Durante unas pocas noches, el restaurante se convirtió en escenario de la filosofía de Francisco Ruano. Desde su base en Alcalde, en Guadalajara, el chef se ha ganado reconocimiento por una disciplina a la vez rigurosa y profundamente humana. Al llegar a la capital, trajo consigo una idea clara: cada plato debía hablar con su propia voz, despojado de lo innecesario, medido con rigor y con intención.

La degustación se desplegó como una secuencia de gestos más que de tiempos. Un caldo brillaba, transparente y profundo, construido lentamente, con un final exacto. Una ave de Colima llegó acompañada de una salsa nacida de la memoria, equilibrada como una frase transmitida con cuidado de generación en generación. Un pescado cocinado con contención se reveló en texturas de ligereza, mientras granos de risotto cargaban el brillo del chile sin perder su línea limpia. Aquí, los ingredientes no eran ornamentos; se erguían como protagonistas, tratados con respeto y claridad.
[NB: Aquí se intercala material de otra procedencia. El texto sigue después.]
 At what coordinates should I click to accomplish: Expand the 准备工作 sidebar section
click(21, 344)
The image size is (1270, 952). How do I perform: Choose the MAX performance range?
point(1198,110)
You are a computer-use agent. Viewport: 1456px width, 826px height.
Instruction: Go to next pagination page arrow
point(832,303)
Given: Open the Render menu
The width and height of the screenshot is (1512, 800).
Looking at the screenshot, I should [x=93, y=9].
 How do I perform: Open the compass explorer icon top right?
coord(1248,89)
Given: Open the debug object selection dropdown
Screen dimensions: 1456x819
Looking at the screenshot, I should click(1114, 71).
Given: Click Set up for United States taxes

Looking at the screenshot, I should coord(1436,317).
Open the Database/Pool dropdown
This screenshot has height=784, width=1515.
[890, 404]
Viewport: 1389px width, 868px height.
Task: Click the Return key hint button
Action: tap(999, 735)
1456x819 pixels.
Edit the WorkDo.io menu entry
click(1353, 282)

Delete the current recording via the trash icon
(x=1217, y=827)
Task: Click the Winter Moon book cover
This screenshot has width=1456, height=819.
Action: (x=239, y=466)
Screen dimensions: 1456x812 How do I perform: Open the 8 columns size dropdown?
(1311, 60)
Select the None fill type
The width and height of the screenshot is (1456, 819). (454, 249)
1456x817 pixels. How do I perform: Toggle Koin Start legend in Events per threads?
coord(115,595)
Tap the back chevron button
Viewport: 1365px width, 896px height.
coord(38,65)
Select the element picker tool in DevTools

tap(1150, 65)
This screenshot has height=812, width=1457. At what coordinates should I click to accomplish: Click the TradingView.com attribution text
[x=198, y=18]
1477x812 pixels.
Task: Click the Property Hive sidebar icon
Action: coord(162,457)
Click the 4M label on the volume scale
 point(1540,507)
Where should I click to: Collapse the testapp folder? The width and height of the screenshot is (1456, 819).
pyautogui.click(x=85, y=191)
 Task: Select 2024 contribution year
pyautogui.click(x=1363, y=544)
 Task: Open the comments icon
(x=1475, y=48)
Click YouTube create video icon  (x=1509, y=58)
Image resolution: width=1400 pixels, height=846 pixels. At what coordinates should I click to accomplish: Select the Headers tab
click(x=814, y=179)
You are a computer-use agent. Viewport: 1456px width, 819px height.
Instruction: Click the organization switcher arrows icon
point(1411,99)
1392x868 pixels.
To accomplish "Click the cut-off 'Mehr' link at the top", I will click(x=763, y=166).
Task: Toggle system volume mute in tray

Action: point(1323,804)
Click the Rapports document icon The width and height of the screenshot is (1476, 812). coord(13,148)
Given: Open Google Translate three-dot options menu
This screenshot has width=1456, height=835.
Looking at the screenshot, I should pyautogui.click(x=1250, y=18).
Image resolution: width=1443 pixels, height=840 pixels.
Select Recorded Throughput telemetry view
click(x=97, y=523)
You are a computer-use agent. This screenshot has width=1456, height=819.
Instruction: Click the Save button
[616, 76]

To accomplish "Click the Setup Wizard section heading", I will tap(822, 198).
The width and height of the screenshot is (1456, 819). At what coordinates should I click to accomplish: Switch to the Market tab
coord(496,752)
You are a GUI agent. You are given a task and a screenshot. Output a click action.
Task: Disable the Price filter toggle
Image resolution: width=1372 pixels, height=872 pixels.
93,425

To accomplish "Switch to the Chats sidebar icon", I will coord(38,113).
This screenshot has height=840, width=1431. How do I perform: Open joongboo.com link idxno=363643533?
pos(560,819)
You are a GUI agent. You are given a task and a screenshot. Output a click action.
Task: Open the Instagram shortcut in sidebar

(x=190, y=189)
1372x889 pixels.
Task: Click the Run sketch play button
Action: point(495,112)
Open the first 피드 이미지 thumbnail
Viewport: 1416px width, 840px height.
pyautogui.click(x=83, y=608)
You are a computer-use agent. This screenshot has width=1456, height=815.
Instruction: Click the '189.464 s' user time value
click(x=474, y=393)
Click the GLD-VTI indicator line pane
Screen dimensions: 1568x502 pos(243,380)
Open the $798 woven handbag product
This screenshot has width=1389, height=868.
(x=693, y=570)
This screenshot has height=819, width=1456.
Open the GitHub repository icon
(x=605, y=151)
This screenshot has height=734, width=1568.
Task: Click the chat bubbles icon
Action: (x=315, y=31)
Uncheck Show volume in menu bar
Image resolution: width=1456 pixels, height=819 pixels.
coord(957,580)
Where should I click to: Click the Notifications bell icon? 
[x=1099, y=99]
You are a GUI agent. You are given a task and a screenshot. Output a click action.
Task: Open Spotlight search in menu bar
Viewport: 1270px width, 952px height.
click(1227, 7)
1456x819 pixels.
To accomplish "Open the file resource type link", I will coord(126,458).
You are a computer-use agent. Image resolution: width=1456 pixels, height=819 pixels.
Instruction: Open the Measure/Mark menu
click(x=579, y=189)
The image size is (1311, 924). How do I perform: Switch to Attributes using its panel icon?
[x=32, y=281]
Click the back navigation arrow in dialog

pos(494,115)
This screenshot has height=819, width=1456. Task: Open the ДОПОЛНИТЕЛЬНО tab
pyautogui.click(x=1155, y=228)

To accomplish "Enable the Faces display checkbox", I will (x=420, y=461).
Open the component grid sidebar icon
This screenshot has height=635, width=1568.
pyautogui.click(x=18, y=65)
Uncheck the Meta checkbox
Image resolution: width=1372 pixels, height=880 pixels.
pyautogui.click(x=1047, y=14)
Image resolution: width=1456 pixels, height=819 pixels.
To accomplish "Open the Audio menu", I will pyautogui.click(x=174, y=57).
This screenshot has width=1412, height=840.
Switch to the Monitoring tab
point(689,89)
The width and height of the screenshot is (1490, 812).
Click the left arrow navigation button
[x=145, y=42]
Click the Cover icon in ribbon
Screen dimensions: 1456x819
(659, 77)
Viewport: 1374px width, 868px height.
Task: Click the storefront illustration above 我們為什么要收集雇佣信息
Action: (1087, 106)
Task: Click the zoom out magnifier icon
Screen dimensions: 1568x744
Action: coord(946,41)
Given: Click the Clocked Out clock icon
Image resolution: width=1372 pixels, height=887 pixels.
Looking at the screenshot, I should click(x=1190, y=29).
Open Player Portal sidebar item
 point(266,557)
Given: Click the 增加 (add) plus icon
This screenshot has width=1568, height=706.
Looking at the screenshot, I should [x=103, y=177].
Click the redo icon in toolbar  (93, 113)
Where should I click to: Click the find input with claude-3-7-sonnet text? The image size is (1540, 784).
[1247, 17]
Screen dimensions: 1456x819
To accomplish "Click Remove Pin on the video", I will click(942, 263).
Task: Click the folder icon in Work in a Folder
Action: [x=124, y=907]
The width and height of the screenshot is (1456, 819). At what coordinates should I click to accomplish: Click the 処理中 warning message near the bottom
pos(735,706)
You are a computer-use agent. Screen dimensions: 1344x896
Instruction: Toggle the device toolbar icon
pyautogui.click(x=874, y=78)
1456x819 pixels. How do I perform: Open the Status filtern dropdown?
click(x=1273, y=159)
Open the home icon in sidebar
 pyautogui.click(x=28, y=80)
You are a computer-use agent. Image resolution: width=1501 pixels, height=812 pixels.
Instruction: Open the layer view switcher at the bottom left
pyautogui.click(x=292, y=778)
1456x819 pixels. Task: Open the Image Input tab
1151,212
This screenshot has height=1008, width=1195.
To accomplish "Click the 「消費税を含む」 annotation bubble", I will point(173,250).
Desde el piso 38, la inmensidad de la ciudad destellaba a través de las ventanas, recordando constantemente la escala y el movimiento. Dentro, Ruano eligió otro ritmo. Los platos llegaban como pausas en una conversación: medidos, deliberados, exigiendo atención sin alzar la voz. Una fruta, caramelizada hasta quebrarse bajo la cuchara, reunía la intensidad del azúcar y la ternura de la paciencia. Los postres, a menudo terreno de excesos, aquí se convirtieron en estudios de contención, cerrando el menú no con abundancia, sino con equilibrio.

Nayeli Caballero y Francisco Ruano.

La velada destiló una verdad sencilla: la precisión es el placer más duradero.

Lo que definió la noche no fue la innovación por sí misma, sino la precisión como filosofía. Cada elemento resultaba necesario, cada sabor deliberado. El lujo, en este contexto, no era la abundancia, sino la exactitud: el reconocimiento de que lo que perdura no es el espectáculo, sino la claridad de lo bien medido, lo bien ejecutado, lo profundamente pensado.

Ruano no persigue la grandilocuencia. Construye atmósferas donde el rigor se siente íntimo, donde la disciplina deja una huella más nítida que la abundancia. SAMOS, con su elegancia serena y su vista panorámica, ofreció el contrapunto perfecto: el caos de la ciudad afuera, la quietud de la artesanía contemporánea adentro.

Y cuando se retiró el último plato, lo que quedó no fue la memoria del exceso, sino de la maestría: sutil, rigurosa, inolvidable.